In high-load Java systems, one careless string operation inside hot path can create ocean of short-lived garbage. Garbage collector will clean it, yes. Then you will clean incident channel.
How Java Stores Strings
Modern Java stores String as immutable object backed by byte array plus encoding marker, thanks to compact strings introduced after Java 8. Latin-1 text can use one byte per character. Other text uses UTF-16-like representation.
Immutability is useful. It enables safe sharing, hash caching, and string pool behavior. It also means every “change” creates another object.
The string pool stores interned string instances, mostly literals and explicit intern() results. Do not treat it as free compression machine. Interning unbounded user data is memory leak with nice API.
The Loop That Burns Heap
Classic bad code:
String csv = "";
for (Transaction tx : transactions) {
csv += tx.id() + "," + tx.amount() + "
";
}
Each concatenation creates new intermediate content. Compiler can optimize simple expression, but loop accumulation still reallocates growing string again and again.
Use builder with expected size when possible.
StringBuilder csv = new StringBuilder(transactions.size() * 48);
for (Transaction tx : transactions) {
csv.append(tx.id())
.append(',')
.append(tx.amount())
.append('
');
}
return csv.toString();
This is not micro-optimization when loop runs millions times per hour.
Avoid Accidental Formatting Cost
String.format is readable but heavy. It parses format string, handles locale logic, and allocates. Fine for logs and admin screens. Suspicious in transaction hot path.

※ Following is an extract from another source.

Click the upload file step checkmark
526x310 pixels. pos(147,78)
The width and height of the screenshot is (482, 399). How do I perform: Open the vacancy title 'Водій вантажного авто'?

String key = userId + ':' + accountId;
This is usually better than:
String key = String.format("%s:%s", userId, accountId);
Measure, but know what you measure.
Substring Is Not Old Trick Anymore
Old Java versions had substring sharing backing array, which caused memory retention surprises. Modern Java copies relevant bytes. This avoids leak but means slicing massive stream into many strings allocates.
For parsers, consider streaming APIs, byte buffers, or domain-specific scanner when profiling proves string allocation dominates.
Logging Can Destroy Throughput
This is common crime:
log.debug("payload=" + expensiveSerialize(payload));
Even when debug disabled, concatenation and serialization may happen before logger sees level. Use parameterized logging and guard expensive work.
if (log.isDebugEnabled()) {
log.debug("payload={}", expensiveSerialize(payload));
}
What To Measure
Look at allocation rate, not only CPU. Java Flight Recorder, async-profiler allocation mode, and GC logs will show if strings dominate.
If service spends time allocating temporary request IDs, JSON fragments, cache keys, and log messages, latency will jitter under pressure.
Final Rule
Do not optimize every string. That is amateur performance theater.
Find hot paths. Remove pointless allocation there. Keep normal code readable elsewhere. Production performance is not about cleverness. It is about spending attention where traffic actually goes.